Kondisi Tiga DPRD Lutim ini memicu kritik luas, mengingat AMDAL merupakan dokumen utama dalam pengawasan dampak lingkungan, khususnya pada aktivitas pertambangan yang berpotensi menimbulkan pencemaran.
Sorotan Tajam dari Pemerhati Lingkungan pada forum tersebut, pemerhati lingkungan Rihal Tamsil yang turut hadir juga melontarkan kritik keras terhadap lemahnya pengawasan yang terungkap.
“Ini bukan lagi soal kecolongan, tapi sudah masuk kategori kelalaian sistemik. Bagaimana mungkin pengawasan bisa berjalan kalau dokumen utama seperti AMDAL tidak pernah dibaca oleh DPRD, bahkan tidak dihadirkan dalam forum resmi seperti RDP,” tegasnya.
Menurutnya, AMDAL adalah instrumen dasar yang menjadi acuan dalam menilai kepatuhan perusahaan terhadap kewajiban lingkungan.
Tegaskan Kewajiban Negara Berdasarkan Regulasi, Rihal juga menegaskan bahwa dalam kerangka hukum, pemerintah daerah dan DPRD memiliki kewajiban kuat dalam pengawasan lingkungan.

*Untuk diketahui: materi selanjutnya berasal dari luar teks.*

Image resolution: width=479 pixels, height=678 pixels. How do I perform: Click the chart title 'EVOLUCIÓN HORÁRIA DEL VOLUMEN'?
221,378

Ia merujuk pada, UU No. 32 Tahun 2009 tentang Perlindungan dan Pengelolaan Lingkungan Hidup, terkait kewajiban pengawasan terhadap ketaatan pelaku usaha
UU No. 23 Tahun 2014 tentang Pemerintahan Daerah, yang menegaskan fungsi pengawasan DPRD
UU No. 14 Tahun 2008 tentang Keterbukaan Informasi Publik, yang memastikan dokumen AMDAL merupakan informasi publik yang dapat diakses
“Kalau merujuk aturan, tidak ada alasan bagi DPRD Luwu Timur maupun DLH lutim untuk tidak menguasai dokumen AMDAL. Ini bukan dokumen rahasia, ini dokumen publik yang justru menjadi dasar pengawasan,” ujarnya.
Ia juga mengingatkan bahwa lemahnya pengawasan akan membuka ruang terjadinya pencemaran yang berulang dan merugikan masyarakat.
“Kalau ini terus dibiarkan, maka jangan salahkan publik jika menilai ada pembiaran. Negara tidak boleh kalah dengan perusahaan. Lingkungan dan masyarakat harus jadi prioritas,” pungkasnya.
Dalam Kesimpulan RDP, seluruh pihak yang hadir bersedia melakukan kunjungan lapangan pada Rabu, 1 April 2026.
Kunjungan tersebut bertujuan untuk melihat langsung kondisi di lapangan sekaligus meminta pihak perusahaan agar memperlihatkan dokumen AMDAL secara terbuka sebagai dasar evaluasi dan pengawasan bersama.
Langkah ini diharapkan menjadi titik awal dalam mengungkap secara jelas dugaan pencemaran lingkungan serta memastikan adanya transparansi dan akuntabilitas dari pihak perusahaan maupun instansi terkait.